## Document section
* * *

There is little information about what happened at that meeting of the Deputies Committee. But according to two officials with knowledge of the process, Mike Morrell, deputy director of the CIA, made broad changes to the draft afterwards. Morrell cut all or parts of four paragraphs of the six-paragraph talking points—148 of its 248 words (see Version 2 above). Gone were the reference to “Islamic extremists,” the reminders of agency warnings about al Qaeda in Libya, the reference to “jihadists” in Cairo, the mention of possible surveillance of the facility in Benghazi, and the report of five previous attacks on foreign interests.
What remained—and would be included in the final version of the talking points—was mostly boilerplate about ongoing investigations and working with the Libyan government, together with bland language suggesting that the “violent demonstrations”—no longer “attacks”—were spontaneous responses to protests in Egypt and may have included generic “extremists” (see Version 3 above).
If the story of what happened in Benghazi was dramatically stripped down from the first draft of the CIA’s talking points to the version that emerged after the Deputies Committee meeting, the narrative would soon be built up again. In ensuing days, administration officials emphasized a “demonstration” in front of the U.S. facility in Benghazi and claimed that the demonstrators were provoked by a YouTube video. The CIA had softened “attack” to “demonstration.” But as soon became clear, there had been no demonstration in Benghazi.
More troubling was the YouTube video. Rice would spend much time on the Sunday talk shows pointing to this video as the trigger of the chaos in Benghazi. “What sparked the violence was a very hateful video on the Internet. It was a reaction to a video that had nothing to do with the United States.” There is no mention of any “video” in any of the many drafts of the talking points.
Still, top Obama officials would point to the video to explain Benghazi. President Obama and Secretary of State Hillary Clinton even denounced the video in a sort of diplomatic public service announcement in Pakistan. In a speech at the United Nations on September 25, the president mentioned the video several times in connection with Benghazi.
On September 17, the day after Rice appeared on the Sunday shows, Nuland defended Rice’s performance during the daily briefing at the State Department. “What I will say, though, is that Ambassador Rice, in her comments on every network over the weekend, was very clear, very precise, about what our initial assessment of what happened is. And this was not just her assessment, it was also an assessment you’ve heard in comments coming from the intelligence community, in comments coming from the White House.”
It was a preview of the administration’s defense of its claims on Benghazi. After pushing the intelligence community to revise its talking points to fit the administration’s preferred narrative, administration officials would point fingers at the intelligence community when parts of that narrative were shown to be misleading or simply untrue.
And at times, members of the intelligence community appeared eager to help. On September 28, a statement from ODNI seemed designed to quiet the growing furor over the administration’s explanations of Benghazi. “In the immediate aftermath, there was information that led us to assess that the attack began spontaneously following protests earlier that day at our embassy in Cairo. We provided that initial assessment to Executive Branch officials and members of Congress, who used that information to discuss the attack publicly and provide updates as they became available.”

* * *

Continue the account of the Benghazi talking points, picking up after its final sentence.

## Dataset excerpts

* * *

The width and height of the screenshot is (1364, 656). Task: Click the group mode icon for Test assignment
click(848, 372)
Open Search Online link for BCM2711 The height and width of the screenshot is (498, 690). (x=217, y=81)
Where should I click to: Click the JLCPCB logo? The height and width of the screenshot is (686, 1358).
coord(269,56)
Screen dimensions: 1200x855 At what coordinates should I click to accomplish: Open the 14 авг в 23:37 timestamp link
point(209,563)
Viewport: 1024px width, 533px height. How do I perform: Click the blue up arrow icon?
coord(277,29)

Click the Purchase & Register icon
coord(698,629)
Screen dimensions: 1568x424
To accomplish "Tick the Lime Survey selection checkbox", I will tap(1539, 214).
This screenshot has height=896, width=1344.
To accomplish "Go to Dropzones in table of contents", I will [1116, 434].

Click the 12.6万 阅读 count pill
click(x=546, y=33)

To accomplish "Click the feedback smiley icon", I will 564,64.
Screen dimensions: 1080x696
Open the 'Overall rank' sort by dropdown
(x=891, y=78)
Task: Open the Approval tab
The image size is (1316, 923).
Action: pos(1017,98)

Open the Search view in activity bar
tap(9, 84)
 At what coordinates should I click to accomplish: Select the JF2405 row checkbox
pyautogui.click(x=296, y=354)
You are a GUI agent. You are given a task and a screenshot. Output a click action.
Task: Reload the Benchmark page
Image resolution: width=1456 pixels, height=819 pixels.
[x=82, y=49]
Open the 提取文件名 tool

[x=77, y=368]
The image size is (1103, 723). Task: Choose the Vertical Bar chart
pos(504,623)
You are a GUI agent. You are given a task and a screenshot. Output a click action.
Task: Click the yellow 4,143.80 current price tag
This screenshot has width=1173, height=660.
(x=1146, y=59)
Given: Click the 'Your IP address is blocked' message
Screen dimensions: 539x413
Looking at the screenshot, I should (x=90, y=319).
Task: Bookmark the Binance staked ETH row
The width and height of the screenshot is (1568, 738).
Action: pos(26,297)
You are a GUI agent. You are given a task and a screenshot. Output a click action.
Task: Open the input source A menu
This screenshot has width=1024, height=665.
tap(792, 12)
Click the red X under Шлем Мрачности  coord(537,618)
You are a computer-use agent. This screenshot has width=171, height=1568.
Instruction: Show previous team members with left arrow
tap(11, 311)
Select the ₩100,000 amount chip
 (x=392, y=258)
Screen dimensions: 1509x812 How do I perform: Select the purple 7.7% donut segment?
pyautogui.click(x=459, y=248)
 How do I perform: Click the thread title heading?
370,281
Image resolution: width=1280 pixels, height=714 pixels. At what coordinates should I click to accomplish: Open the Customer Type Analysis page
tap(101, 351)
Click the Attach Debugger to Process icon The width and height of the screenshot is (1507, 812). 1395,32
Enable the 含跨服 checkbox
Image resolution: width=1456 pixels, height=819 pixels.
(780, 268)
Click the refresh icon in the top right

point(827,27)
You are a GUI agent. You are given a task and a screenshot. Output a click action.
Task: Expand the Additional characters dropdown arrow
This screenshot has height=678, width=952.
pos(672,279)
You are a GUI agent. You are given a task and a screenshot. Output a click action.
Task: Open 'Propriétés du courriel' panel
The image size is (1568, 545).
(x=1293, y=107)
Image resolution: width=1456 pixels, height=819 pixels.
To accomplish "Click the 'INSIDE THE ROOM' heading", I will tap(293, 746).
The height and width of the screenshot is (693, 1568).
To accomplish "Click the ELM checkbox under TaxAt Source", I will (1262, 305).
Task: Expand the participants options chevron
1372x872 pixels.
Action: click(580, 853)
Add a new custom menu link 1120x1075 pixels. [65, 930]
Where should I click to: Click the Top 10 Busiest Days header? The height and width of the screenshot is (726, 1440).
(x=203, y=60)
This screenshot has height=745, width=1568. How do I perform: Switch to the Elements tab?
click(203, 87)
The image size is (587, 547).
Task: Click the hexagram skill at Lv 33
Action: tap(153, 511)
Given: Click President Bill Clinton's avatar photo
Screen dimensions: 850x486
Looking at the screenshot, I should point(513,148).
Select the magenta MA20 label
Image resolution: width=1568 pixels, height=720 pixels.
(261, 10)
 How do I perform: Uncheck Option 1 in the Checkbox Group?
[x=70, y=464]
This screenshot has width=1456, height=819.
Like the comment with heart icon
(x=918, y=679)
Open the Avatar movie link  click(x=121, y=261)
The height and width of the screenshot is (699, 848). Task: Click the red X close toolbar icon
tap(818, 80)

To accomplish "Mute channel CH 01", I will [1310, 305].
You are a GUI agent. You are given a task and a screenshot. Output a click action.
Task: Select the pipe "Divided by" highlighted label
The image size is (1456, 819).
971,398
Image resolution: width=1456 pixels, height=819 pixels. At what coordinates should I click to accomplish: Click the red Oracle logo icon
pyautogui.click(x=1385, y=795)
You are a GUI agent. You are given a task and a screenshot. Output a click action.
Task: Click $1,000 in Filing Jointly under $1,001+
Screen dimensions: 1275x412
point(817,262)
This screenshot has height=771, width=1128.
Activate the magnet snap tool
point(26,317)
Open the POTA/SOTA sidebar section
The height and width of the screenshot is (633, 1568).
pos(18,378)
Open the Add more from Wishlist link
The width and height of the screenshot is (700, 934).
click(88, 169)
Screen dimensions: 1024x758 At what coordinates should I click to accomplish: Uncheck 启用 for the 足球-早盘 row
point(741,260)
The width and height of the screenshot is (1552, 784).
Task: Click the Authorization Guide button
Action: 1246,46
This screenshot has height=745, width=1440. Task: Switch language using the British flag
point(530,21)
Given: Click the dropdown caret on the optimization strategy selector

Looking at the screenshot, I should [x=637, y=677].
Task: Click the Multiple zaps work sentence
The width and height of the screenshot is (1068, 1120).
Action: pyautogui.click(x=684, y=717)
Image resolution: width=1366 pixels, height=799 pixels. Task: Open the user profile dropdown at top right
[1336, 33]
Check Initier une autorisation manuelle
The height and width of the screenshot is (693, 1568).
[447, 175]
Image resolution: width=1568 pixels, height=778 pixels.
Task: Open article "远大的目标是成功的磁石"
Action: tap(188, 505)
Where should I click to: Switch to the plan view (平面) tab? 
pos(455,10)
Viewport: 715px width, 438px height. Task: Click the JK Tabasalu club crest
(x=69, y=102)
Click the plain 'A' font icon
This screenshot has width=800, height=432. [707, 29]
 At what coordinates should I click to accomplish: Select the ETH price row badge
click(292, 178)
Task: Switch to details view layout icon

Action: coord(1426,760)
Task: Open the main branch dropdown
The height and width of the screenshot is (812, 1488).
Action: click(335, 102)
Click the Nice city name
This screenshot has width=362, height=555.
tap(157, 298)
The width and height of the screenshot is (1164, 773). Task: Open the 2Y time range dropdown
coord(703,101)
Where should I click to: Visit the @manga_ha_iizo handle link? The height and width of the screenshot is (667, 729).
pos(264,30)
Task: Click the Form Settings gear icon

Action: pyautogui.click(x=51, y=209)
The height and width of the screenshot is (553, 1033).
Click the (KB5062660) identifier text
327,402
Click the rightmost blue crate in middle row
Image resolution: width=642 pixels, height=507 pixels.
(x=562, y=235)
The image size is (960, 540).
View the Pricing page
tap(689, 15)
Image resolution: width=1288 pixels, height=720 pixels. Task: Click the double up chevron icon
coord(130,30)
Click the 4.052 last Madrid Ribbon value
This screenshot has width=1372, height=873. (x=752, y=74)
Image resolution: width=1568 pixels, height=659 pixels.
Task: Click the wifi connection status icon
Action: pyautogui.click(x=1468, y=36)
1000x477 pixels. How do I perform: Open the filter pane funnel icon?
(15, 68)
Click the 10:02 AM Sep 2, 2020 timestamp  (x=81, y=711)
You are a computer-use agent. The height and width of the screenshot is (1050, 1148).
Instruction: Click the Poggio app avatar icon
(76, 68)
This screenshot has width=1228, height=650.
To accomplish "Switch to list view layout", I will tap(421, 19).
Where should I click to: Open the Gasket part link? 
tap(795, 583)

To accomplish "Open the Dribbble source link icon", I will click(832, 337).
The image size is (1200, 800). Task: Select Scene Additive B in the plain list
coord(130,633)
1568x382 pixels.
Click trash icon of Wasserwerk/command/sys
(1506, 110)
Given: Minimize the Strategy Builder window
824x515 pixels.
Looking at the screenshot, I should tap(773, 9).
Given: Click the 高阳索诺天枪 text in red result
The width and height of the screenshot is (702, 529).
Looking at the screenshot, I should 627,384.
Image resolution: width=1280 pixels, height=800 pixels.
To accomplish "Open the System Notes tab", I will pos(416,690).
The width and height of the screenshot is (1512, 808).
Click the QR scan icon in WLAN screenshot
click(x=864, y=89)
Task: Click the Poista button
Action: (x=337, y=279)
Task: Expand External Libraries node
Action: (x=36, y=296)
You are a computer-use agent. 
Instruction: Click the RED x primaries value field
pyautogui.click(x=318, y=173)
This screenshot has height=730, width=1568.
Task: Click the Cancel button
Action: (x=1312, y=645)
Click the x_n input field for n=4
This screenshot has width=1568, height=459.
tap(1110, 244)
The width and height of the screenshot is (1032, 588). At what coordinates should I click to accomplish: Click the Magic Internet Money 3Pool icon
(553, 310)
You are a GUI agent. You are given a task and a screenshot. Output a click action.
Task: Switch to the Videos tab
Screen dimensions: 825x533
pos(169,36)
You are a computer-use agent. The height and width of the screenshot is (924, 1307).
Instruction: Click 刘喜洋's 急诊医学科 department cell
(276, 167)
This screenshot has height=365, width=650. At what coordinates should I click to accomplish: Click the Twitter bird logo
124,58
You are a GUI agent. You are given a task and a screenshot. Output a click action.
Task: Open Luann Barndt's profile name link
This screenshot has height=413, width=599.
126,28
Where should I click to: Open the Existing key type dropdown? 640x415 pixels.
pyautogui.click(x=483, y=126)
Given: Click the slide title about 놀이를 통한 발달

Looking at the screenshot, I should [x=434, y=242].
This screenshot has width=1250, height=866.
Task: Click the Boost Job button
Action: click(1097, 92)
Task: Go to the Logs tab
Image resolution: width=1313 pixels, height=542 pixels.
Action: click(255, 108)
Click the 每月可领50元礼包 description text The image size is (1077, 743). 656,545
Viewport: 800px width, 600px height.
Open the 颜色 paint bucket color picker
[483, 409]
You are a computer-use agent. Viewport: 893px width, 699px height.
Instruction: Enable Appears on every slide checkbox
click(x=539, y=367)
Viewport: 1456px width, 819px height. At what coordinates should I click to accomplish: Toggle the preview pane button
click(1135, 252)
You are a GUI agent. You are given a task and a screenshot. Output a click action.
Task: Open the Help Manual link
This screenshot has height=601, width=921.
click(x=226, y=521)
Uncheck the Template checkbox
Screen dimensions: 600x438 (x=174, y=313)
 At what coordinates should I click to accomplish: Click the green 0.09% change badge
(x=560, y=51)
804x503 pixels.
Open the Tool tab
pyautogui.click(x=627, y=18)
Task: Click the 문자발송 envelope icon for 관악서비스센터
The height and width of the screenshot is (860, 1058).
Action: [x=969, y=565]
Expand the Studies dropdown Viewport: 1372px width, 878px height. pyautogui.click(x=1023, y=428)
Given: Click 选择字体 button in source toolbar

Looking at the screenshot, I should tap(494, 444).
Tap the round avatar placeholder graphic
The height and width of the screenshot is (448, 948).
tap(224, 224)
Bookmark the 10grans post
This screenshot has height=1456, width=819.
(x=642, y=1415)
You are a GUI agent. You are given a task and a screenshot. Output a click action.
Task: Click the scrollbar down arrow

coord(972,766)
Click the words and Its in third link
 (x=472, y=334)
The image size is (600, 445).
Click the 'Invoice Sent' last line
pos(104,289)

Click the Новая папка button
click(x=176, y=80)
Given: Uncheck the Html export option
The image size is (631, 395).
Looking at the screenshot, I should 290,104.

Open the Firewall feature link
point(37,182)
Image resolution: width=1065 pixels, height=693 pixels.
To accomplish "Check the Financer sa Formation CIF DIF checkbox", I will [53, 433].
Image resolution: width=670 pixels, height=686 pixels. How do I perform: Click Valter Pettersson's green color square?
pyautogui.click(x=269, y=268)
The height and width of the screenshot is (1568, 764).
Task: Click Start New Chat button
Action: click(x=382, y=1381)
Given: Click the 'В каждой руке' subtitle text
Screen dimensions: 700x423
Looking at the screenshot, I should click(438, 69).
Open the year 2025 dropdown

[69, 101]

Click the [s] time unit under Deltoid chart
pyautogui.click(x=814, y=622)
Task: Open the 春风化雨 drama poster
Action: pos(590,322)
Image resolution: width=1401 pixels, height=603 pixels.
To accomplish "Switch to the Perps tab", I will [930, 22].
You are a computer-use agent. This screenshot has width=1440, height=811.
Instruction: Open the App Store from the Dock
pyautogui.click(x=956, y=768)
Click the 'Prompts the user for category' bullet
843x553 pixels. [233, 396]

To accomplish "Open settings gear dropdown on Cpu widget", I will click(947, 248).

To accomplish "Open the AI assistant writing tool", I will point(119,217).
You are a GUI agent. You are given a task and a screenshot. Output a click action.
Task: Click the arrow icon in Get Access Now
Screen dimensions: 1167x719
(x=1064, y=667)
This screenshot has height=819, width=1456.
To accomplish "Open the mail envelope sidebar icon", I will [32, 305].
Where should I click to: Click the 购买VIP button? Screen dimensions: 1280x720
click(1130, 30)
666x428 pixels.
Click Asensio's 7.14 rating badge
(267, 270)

* * *

## Expected answer
The statement continued: “As we learned more about the attack, we revised our initial assessment to reflect new information indicating that it was a deliberate and organized attack carried out by extremists. It remains unclear if any group or person exercised overall command and control of the attack, and if extremist group leaders directed their members to participate. However, we do assess that some of those involved were linked to groups affiliated with, or sympathetic to al Qaeda.”
The statement strongly implies that the information about al Qaeda-linked terrorists was new, a revision of the initial assessment. But it wasn’t. Indeed, the original assessment stated, without qualification, “we do know that Islamic extremists with ties to al Qaeda participated in the attack.”
The statement from the ODNI came not from James Clapper, the director of national intelligence, but from his spokesman, Shawn Turner. When the statement was released, current and former intelligence officials told The Weekly Standard that they found the statement itself odd and the fact that it didn’t come from Clapper stranger still. Clapper was traveling when he was first shown a draft of the statement to go out under his name. It is not an accident that it didn’t.
The revelations about exactly how the talking points were written, revised, and then embellished come amid renewed scrutiny of the administration’s handling of Benghazi. Fox News spoke to a Special Ops soldier last week who raised new questions about what happened during the attack, and the State Department’s inspector general acknowledged that the office would be investigating the production of the Administrative Review Board report on the attacks because of concerns that investigators did not speak to a broad spectrum of individuals with knowledge of the attack and its aftermath. On May 8, the House Oversight and Government Reform committee will hold another hearing on the matter. And Republicans in Congress have asked the administration to release all of the emails, something that would further clarify how the changes came about.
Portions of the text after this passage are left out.